Two German Islamic State (IS) wives returned to Germany Thursday, on board a Lufthansa flight to Frankfurt.
They are said to have been in a northern Iraqi jail in Kurdish Erbil before returning. German federal prosecutors claim the women are radical Islamists, but their request for an arrest warrant was denied by Germany's Federal Supreme Court (BGH).
- According to German daily Welt, the women were accompanied by German criminal police agents (BKA) on their flight.
- The Federal Supreme Court denied prosecutors' request for a warrant on the grounds that no concrete evidence could be provided showing the women were in fact supporting terrorism.
- The warrant request is currently being reviewed by the BGH's Third Criminal Division.
- According to Welt, more than 80 German Islamists are currently being held in prisons in northern Syria and Iraq for having joined IS with their children.
- The BKA has confirmed that it is interviewing German women in those prisons to assess just who will be returning and what experiences they have had abroad.
- To date, 10 children whose relationship to Germany has been confirmed through DNA tests have been allowed to return.
Last year, Attorney General Peter Frank announced his intention to go after "women who voluntarily join the IS community," which he said constituted "support for a foreign terrorist organization."

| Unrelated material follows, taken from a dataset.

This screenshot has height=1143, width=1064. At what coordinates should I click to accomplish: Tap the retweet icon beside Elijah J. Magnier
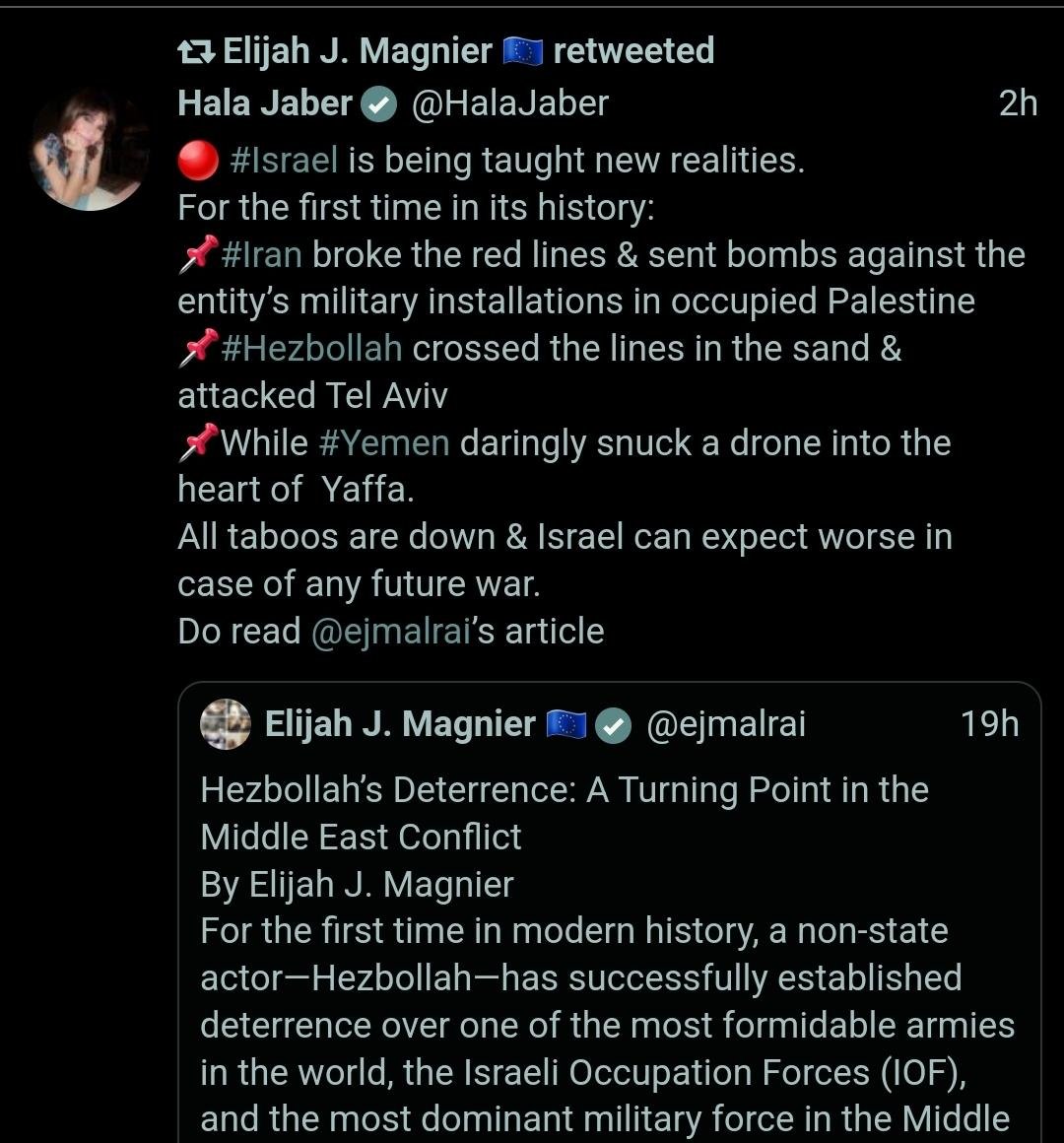point(196,51)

Hans-Georg Maasen, president of the Federal Office for the Protection of the Constitution (BfV), previously said: "Women who have lived in IS-held areas over the last few years have often been radicalized. They identify so closely with the IS ideology that one can rightly call them jihadis."
Speaking of children born into IS families and thus potentially brainwashed, Maasen also said: "One must consider that these children could be living time bombs."

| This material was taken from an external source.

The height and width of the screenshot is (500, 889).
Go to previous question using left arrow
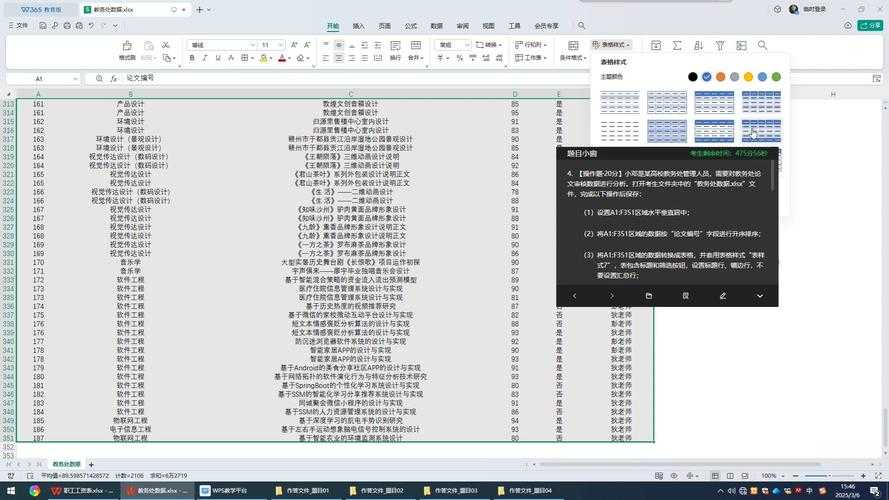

What do we know about the women? The women, Sibel H., of Turkish-German descent from the state of Hesse, and Sabine S., a German convert from Baden-Württemberg, were allowed free entry into the country with their three children.
On high alert: Germany, along with other European countries, has greeted the fall of Islamic State but is also wary of the threat posed by the return of nationals who joined the radical group.
Not alone: German intelligence services estimate that more than 960 Islamists traveled from Germany to join IS in Syria and Iraq and that roughly one-third have already returned.